OpenHands/openhands/runtime/impl/eventstream/eventstream_runtime.py
2024-10-25 15:53:39 +00:00

655 lines
25 KiB
Python

import os
import tempfile
import threading
from functools import lru_cache
from typing import Callable
from zipfile import ZipFile
import docker
import requests
import tenacity
from openhands.core.config import AppConfig
from openhands.core.logger import DEBUG
from openhands.core.logger import openhands_logger as logger
from openhands.events import EventStream
from openhands.events.action import (
ActionConfirmationStatus,
BrowseInteractiveAction,
BrowseURLAction,
CmdRunAction,
FileEditAction,
FileReadAction,
FileWriteAction,
IPythonRunCellAction,
)
from openhands.events.action.action import Action
from openhands.events.observation import (
FatalErrorObservation,
NullObservation,
Observation,
UserRejectObservation,
)
from openhands.events.serialization import event_to_dict, observation_from_dict
from openhands.events.serialization.action import ACTION_TYPE_TO_CLASS
from openhands.runtime.base import Runtime
from openhands.runtime.builder import DockerRuntimeBuilder
from openhands.runtime.plugins import PluginRequirement
from openhands.runtime.utils import find_available_tcp_port
from openhands.runtime.utils.request import send_request_with_retry
from openhands.runtime.utils.runtime_build import build_runtime_image
from openhands.utils.tenacity_stop import stop_if_should_exit
class LogBuffer:
"""Synchronous buffer for Docker container logs.
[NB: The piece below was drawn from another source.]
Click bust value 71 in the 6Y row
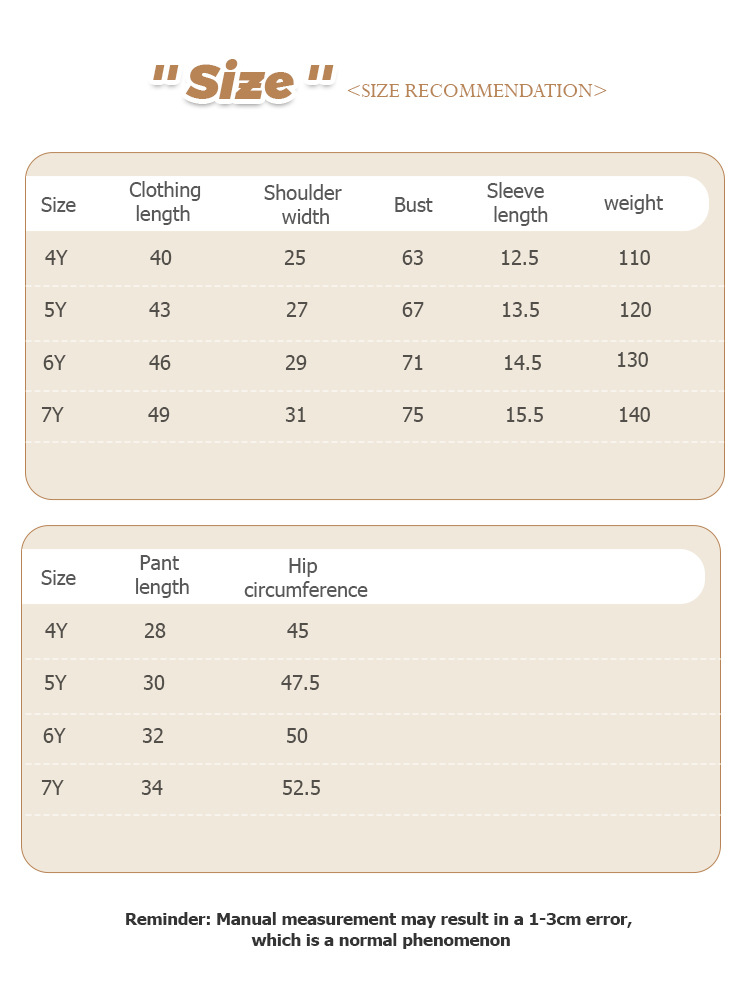 click(x=413, y=363)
This class provides a thread-safe way to collect, store, and retrieve logs
from a Docker container. It uses a list to store log lines and provides methods
for appending, retrieving, and clearing logs.
"""
def __init__(self, container: docker.models.containers.Container):
self.client_ready = False
self.init_msg = 'Runtime client initialized.'
self.buffer: list[str] = []
self.lock = threading.Lock()
self._stop_event = threading.Event()
self.log_generator = container.logs(stream=True, follow=True)
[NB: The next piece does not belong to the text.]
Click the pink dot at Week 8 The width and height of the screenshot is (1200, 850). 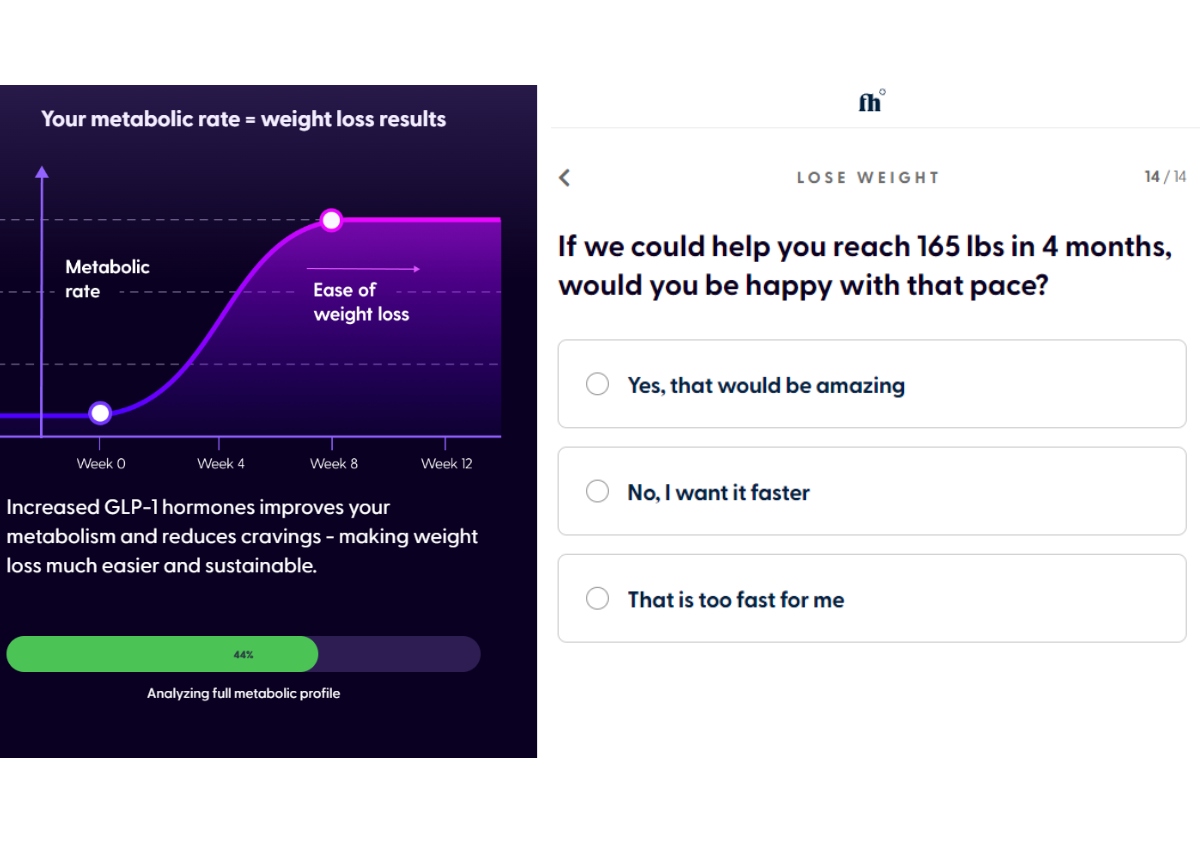click(331, 220)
self.log_stream_thread = threading.Thread(target=self.stream_logs)
self.log_stream_thread.daemon = True
self.log_stream_thread.start()
def append(self, log_line: str):
with self.lock:
self.buffer.append(log_line)
def get_and_clear(self) -> list[str]:
with self.lock:
logs = list(self.buffer)
self.buffer.clear()
return logs
def stream_logs(self):
"""Stream logs from the Docker container in a separate thread.
This method runs in its own thread to handle the blocking
operation of reading log lines from the Docker SDK's synchronous generator.
"""
try:
for log_line in self.log_generator:
if self._stop_event.is_set():
break
if log_line:
decoded_line = log_line.decode('utf-8').rstrip()
self.append(decoded_line)
if self.init_msg in decoded_line:
self.client_ready = True
except Exception as e:
logger.error(f'Error streaming docker logs: {e}')
def __del__(self):
if self.log_stream_thread.is_alive():
logger.warn(
"LogBuffer was not properly closed. Use 'log_buffer.close()' for clean shutdown."
)
self.close(timeout=5)
def close(self, timeout: float = 5.0):
self._stop_event.set()
self.log_stream_thread.join(timeout)
class EventStreamRuntime(Runtime):
"""This runtime will subscribe the event stream.
When receive an event, it will send the event to runtime-client which run inside the docker environment.
Args:
config (AppConfig): The application configuration.
event_stream (EventStream): The event stream to subscribe to.
sid (str, optional): The session ID. Defaults to 'default'.
plugins (list[PluginRequirement] | None, optional): List of plugin requirements. Defaults to None.
env_vars (dict[str, str] | None, optional): Environment variables to set. Defaults to None.
"""
container_name_prefix = 'openhands-runtime-'
# Need to provide this method to allow inheritors to init the Runtime
# without initting the EventStreamRuntime.
def init_base_runtime(
self,
config: AppConfig,
event_stream: EventStream,
sid: str = 'default',
plugins: list[PluginRequirement] | None = None,
env_vars: dict[str, str] | None = None,
status_message_callback: Callable | None = None,
attach_to_existing: bool = False,
):
super().__init__(
config,
event_stream,
sid,
plugins,
env_vars,
status_message_callback,
attach_to_existing,
)
def __init__(
self,
config: AppConfig,
event_stream: EventStream,
sid: str = 'default',
plugins: list[PluginRequirement] | None = None,
env_vars: dict[str, str] | None = None,
status_message_callback: Callable | None = None,
attach_to_existing: bool = False,
):
self.config = config
self._host_port = 30000 # initial dummy value
self._container_port = 30001 # initial dummy value
self.api_url = f'{self.config.sandbox.local_runtime_url}:{self._container_port}'
self.session = requests.Session()
self.status_message_callback = status_message_callback
self.docker_client: docker.DockerClient = self._init_docker_client()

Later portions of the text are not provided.